Suriye ile ilişkilerimiz çok uzun yıllardır bir türlü dengelenemeden, ya en yakın dost ya da en yakın düşman formatında sürüyor. Çok değil 10-15 yıl önce su ve terör sorunları yüzünden neredeyse savaş aşamasına geldiğimiz sınır komşumuzla vizeleri kaldıralı da 2 sene oluyor. Birlikte bakanlar kurulu yaptığımız, milyarlarca dolarlık ticaret hacmine sahip olduğumuz, akrabalarımızın ülkesi Suriye ile yeniden kapışmak üzereyiz. Karşılıklı mesajlar sertleşiyor ve durum hiç iç açıcı değil. Son durumu özet olarak değerlendirelim.
1- Esad rejiminin kendi halkına karşı katliama girişmiş olması sadece Türkiye'nin değil, tüm dünya kamuoyunun tepkisini çekiyor. Ürdün ve Lübnan'da halk sokaklarda. Suudi Arabistan, Katar ve Bahreyn ise büyükelçilerini geriye çektiler. AB'nin tepkisi ise kişilere yaptırım uygulama yönünde. Rasmussen'in NATO ülkeleri arasında bir konsensüs olmadığından askeri seçeneğin zor olduğunu söylemesine karşın bazı ülkelerin bu konuda aktifleşmesi mümkün. Özellikle İngiltere ve ABD bu konuda başı çekebilir. Nitekim İngiltere Dışişleri Bakanı Hague'in Suriye'ye yönelik BM şemsiyesi altında askeri bir müdahalenin uzak bir ihtimal olmadığını söylemesi bazı hazırlıkların yapıldığını gösteriyor. Seçeneği zorlaştıran faktörler İran'ın da dahil olmasıyla çatışmanın büyümesi ihtimali, Libya'daki başarısız müdahalenin yarattığı yeni bir bataklık endişesi ve Rusya ile Çin'in konuya nasıl yaklaşacağının bilinememesi. Askeri bir önlemin alınması halinde de, diplomatik yollarla çözüme gidilmesi halinde de anahtar ülke Türkiye. Bu bakımdan Suriye için Türkiye'nin dahil olmadığı bir kararın alınması söz konusu değil. Türkiye'nin yürüttüğü politika ise sadece kendi adına geliştirdiği bir stratejinin ürünü değil. Türkiye aynı zamanda bir temsilci ve elçi konumunda.

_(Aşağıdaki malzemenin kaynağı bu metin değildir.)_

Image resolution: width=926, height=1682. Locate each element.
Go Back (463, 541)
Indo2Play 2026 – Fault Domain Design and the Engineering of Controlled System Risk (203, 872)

2- Esad yönetiminin ceberutluğunu önlemek sadece 'yapma etme' diyerek ya da sopa göstererek mümkün değil. Öncelikle içine düşülen girdaptan çıkış yolları sunan modeller kurmak gerekiyor. Belli ki, Beşar halkın ayaklanmasına karşı hem yılların katılaşmış devlet bürokrasisini ikna edecek, hem İran'dan destek hüviyetinde gelen baskıyı da dengeleyecek hem de canını ve iktidarını kurtaracak başka ne tür önlemler alınabileceğini bilmiyor. Muhtemelen sorsanız 'Yaptığım birçok reforma rağmen asiler direniyor. Devleti çökertmek istiyorlar' diyecek. Bugüne kadar öğrendiği (babasından), bildiği ve daha önce başarılı da olmuş tek yöntem var, 'güç kullanmak'. Bütün Ortadoğu kaynarken, Batı başkentlerinde dünya ekonomisinin yarattığı tahribat sürerken kendisine uluslararası bir müdahale yapılabileceğine inanmıyor. Beşar'la diyalog ararken mutlaka hem kendisi hem de ülkesi için bir çözüm yolu önerilmediği müddetçe verili siyasal yapıya teslim olmaktan başka çaresi olmadığını bilmek gerekiyor. Bu nedenle Dışişleri Bakanımızın bir yandan uluslararası kamuoyunun sözcüsü, diğer yandan Suriye'nin ve Beşşar'ın dostu ve diğer yandan da mazlum insanların koruyucusu rolünün yanı sıra, sorun çözücü ve model önerici bir kimlikle orada olması gerekiyor. Nitekim Beşşar Esad'la Davutoğlu arasındaki görüşmenin bu kadar uzun sürmesi bir model üzerinde tartışıldığı intibasını veriyor.
3- Arap baharının başından beri devrik liderlere yönelik tavırlar, halen yönetimde olanların koltuğa yapışması için yeterli neden. Kaddafi direndikçe kazanıyor. Mübarek ise ölüm döşeğinde olmasına rağmen idamla yargılanıyor. Öncesindeki örnek ise Saddam Hüseyin. Bu bakımdan hiç kimsenin ikna edilerek o koltuğu bırakması artık kolay değil. Zira çoğu için bu artık siyaset değil, bir yaşam mücadelesi.